━━ ENTRIES PROVIDED

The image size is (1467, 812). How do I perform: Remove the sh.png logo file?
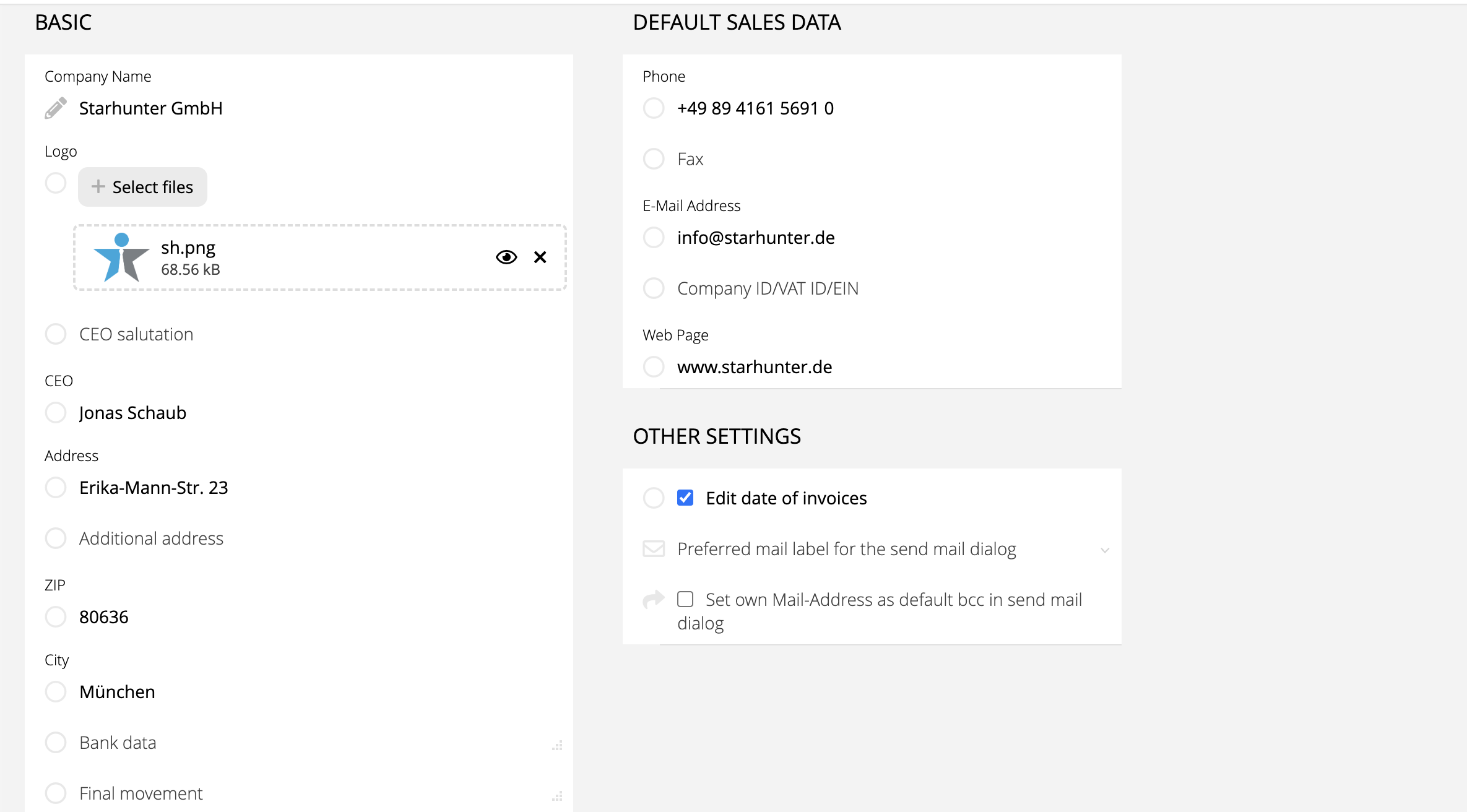540,257
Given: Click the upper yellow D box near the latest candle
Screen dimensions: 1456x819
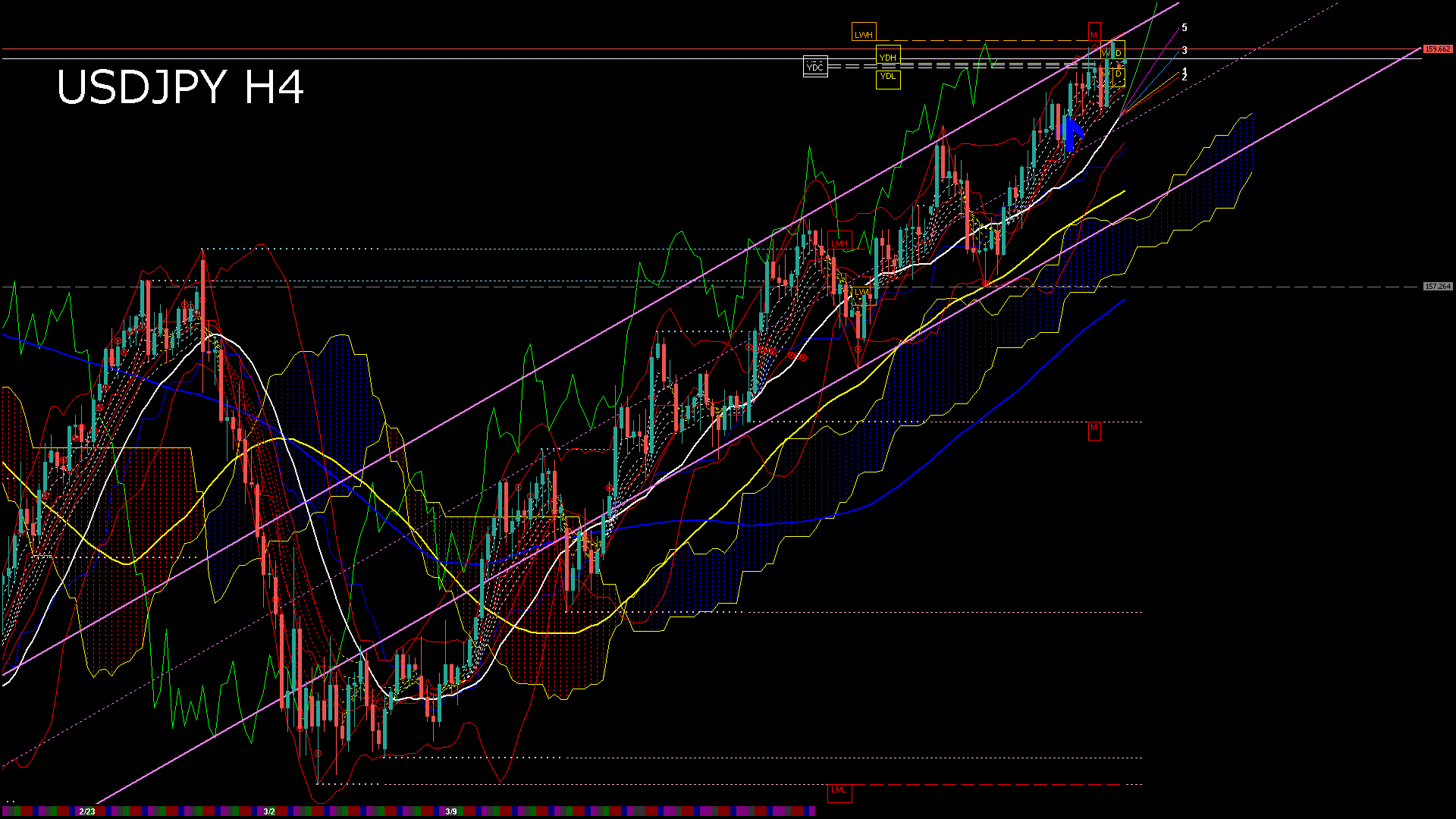Looking at the screenshot, I should coord(1118,53).
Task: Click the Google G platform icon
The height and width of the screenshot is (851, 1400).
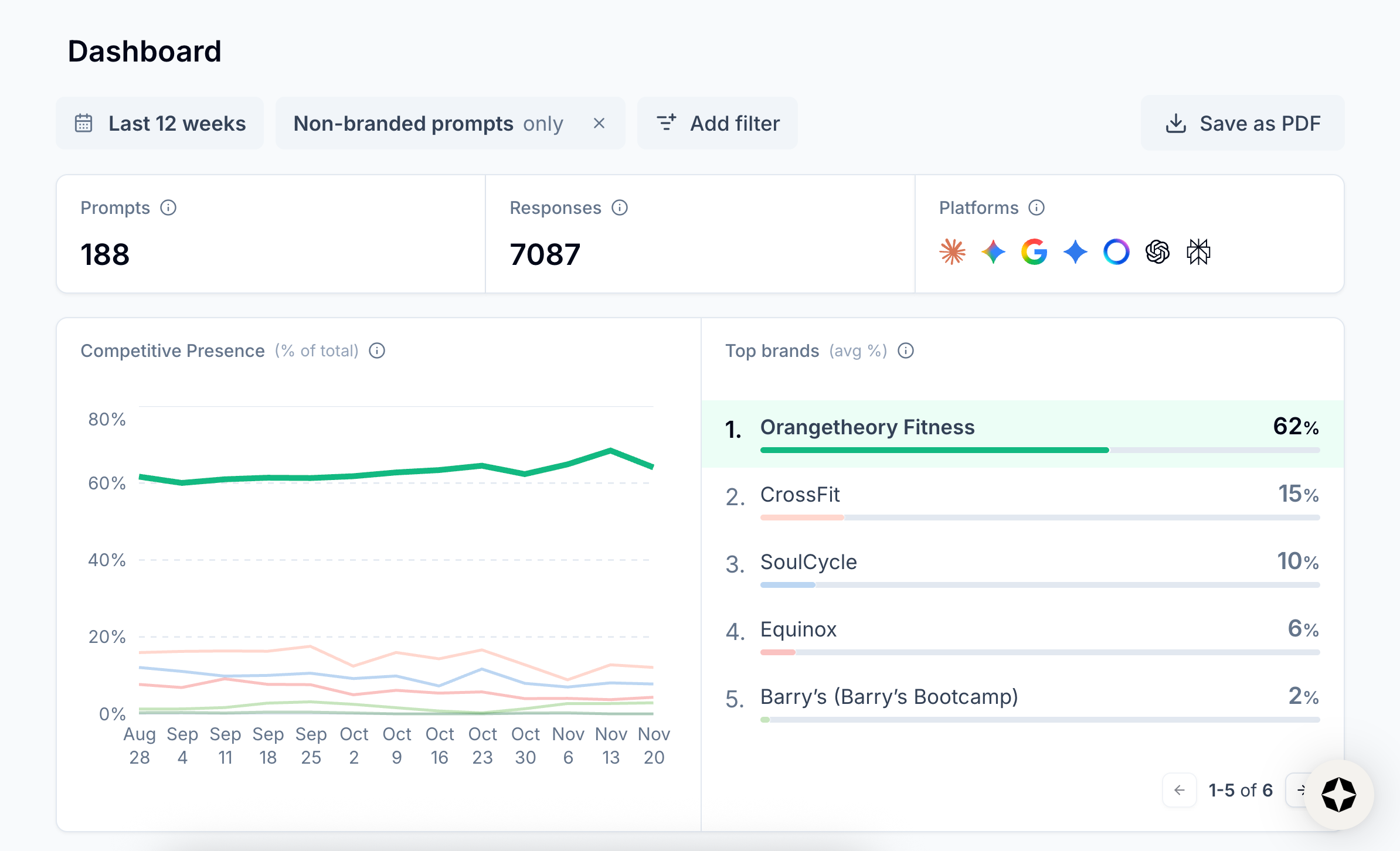Action: click(1034, 252)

━━━━

- **WORK TO COMPLETE**: Reproduce every entry above exactly, and omit the pictures.

- **ANSWER SECTION**:
The image size is (1467, 812). How do I perform: Remove the sh.png logo file?
540,257
Given: Click the upper yellow D box near the latest candle
Screen dimensions: 1456x819
Looking at the screenshot, I should coord(1118,53).
Task: Click the Google G platform icon
The height and width of the screenshot is (851, 1400).
Action: click(1034, 252)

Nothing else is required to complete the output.